I am desperate for some help on the following issue:

My brother steals money and items from the whole family. He started by stealing small amounts of money from my parents and granddad and now its got out of control. He's stolen from anyone who comes round the house and recently tried stealing £3000! We try to confront him about his stealing, and have even caught him with the items however he still denies it and gets very defensive and angry. We have tried talking normally, shouting, crying but nothing works. The money he takes is going on fags, fast food and petrol (to race about with the roads with his mates going ridiculously over the speed limit with no seat belt on).

Me, my brother, our parents and our grandparents were all very close, however in the past 5 years my grandmother had died, my dad had become disabled (he's paralyzed from the waist down and is wheelchair bound) and recently my mother had passed away. Before my grandmother passed away i cant remember my brother stealing, however can this really be the cause of his terrible behavior even 5 years later?

Recently he had a girlfriend who also liked to steal things, they put an unbearable amount of pressure on my mother who was my dads full time carer. They stressed her with situations such as pregnancy scares, stealing money, rude and offensive behavior and more! My mother died from being miss-treated in a mental hospital however i believe if she had not of had to go into the hospital in the first place due to stress she may still be with us today!

I contacted the police when my brother tried to steal the £3000 but as it wasn't my money and my granddad eventually got it back there was nothing i could do! I also tried talking to my dad about a lock on my door as i work away for many months at a time and do not want my stuff going missing however my dad refuses to let me do this!

My dad has just given up, he is wheelchair bound so cannot always access the upstairs in our house easily and quickly. If my brother is upstairs in the house by the time my dad can get up there my brother has gone downstairs! Its an endless battle. My dad is trying to deal with his wife of 25 years passing away and is battling the everyday tasks which he now has to face alone!

On Christmas day the whole family visited my mothers grave, i started to cry and my brother came over and gave me a hug. This is the first and only time in many months i have seen any caring behavior from him..

Can anyone give any advice?
 

TerryJ2

Well-Known Member
Welcome, Rachel. I am so sorry you are going through this.
I suspect that the moderators will move this to the Watercooler, since it sounds like your brother is over 18 and he is not in your care.
Are you in the UK or Australia? In the U.S. we have elder abuse laws. Are there any similar laws in your country? You may be able to call social services, either by giving your name or anonymously, and tell that that your brother is taking your dad's government check, and that should get a gov't official's attention.
He certainly sounds out of control.
How old are you? Your brother? Your father?
Others here who know more about your laws may be able to help you.
 

BusynMember

Well-Known Member
Hi, Sweetie. What a loving daughter you are.I don't believe your brother should be allowed to step foot in your house if he is stealing and doing other dangerous/bad things, but...you can not control him right now. It is up to your Dad to lay down the law and you can't control how they deal with him either. (Not YET, that is).
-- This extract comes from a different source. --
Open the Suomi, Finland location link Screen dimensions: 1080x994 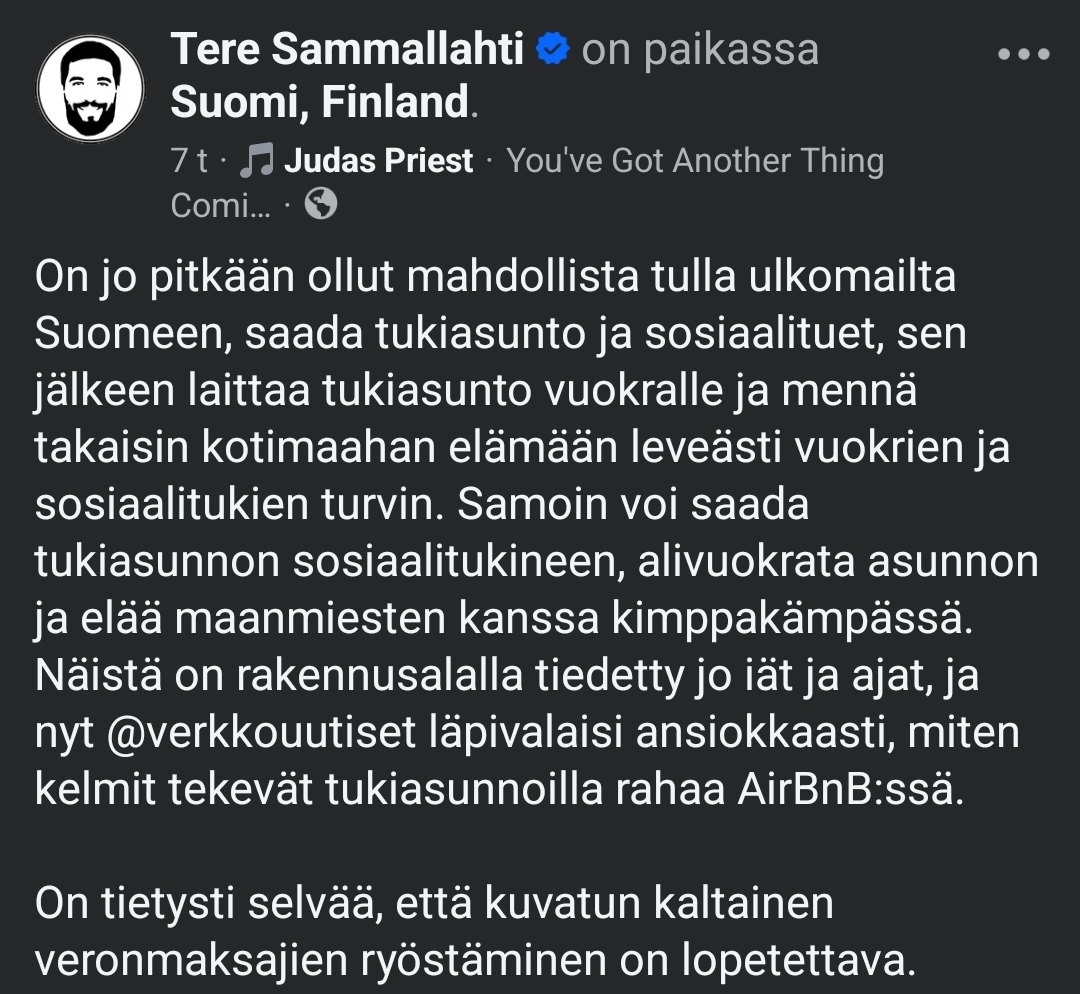coord(320,102)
It is probably best, but not easy for a caring person, to just go on and live a good life yourself. You can only control one person...YOU. Now I am totally unfamiliar with family and elder and guardianship law in the UK, but, if you can, maybe you need to get legal guardianship over Dad, if this is possible, to set the rules for Bro and to take your Dad's assets and store them from him. I believe you can then ban your brother from your father's home and that can't be a bad thing. He sounds mean and uncaring, if not worse. He has no moral right to harm your father's mental health as he contributed to your mother's. I would do everything legally possible to stop him, but I have no idea what your options are, if any.

Hugs to you. I"m so sorry you have to go through this.